Autant dire que ce faux départ n’aide pas la tenancière qui aujourd’hui réclame de l’indulgence de la part de la Ville. « La Ville ne m’a jamais fait redescendre dans l’échelle des sanctions par rapport au bruit, j’ai un vrai passif alors que j’essaie de faire les choses dans les règles et que je suis pour le dialogue », dit-elle. Et de rajouter : « le lieu n’a plus rien à voir avec La Barricade, j’aime le rappeler. »
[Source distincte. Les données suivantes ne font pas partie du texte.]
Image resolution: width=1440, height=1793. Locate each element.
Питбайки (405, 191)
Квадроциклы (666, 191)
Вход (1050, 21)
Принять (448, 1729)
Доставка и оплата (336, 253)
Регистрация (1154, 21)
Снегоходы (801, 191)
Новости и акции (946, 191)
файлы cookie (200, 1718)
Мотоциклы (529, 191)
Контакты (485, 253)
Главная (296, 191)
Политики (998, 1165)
Animée par le bar, le social, les gens, Elise défend son lieu comme un lieu de rencontre, un projet qui correspond, après moults années dans l’associatif payées le Smic, à une envie d’entreprendre. À la questions sur son modèle de bar à Nantes quand elle y pose ses valises, elle répond sans hésiter « Le Violon Dingue, un lieu qui manque encore et toujours, un modèle de bistrot, qu’il faut contextualiser malgré tout. Nous sommes trente ans plus tard, les choses sont plus cadrées sur le caf’ conc’, on nous pousse à prendre la licence, la SACEM vient de pondre un nouveau forfait musical en plus de ce que l’on paie déjà ».
Au vu de ces mesures, Elise craint l’interdiction de l’artiste amateur qui joue au chapeau et qui a besoin du café pour se faire la main. « Les cafés à Nantes où tu peux jouer avec une batterie se réduisent comme peau de chagrin. Cela devient une vraie gageure financièrement, humainement, vis-à-vis de la mairie aussi, que de proposer des concerts dans son bar».
« J’aimerais que l’on reconnaisse notre travail, je pense qu’on ne fait pas n’importe quoi, on travaille beaucoup, on porte une attention particulière à nos clients à bien des égards, mais la collectivité n’entend que les plaignants qui savent pourtant qu’ils vivent à proximité d’un café. »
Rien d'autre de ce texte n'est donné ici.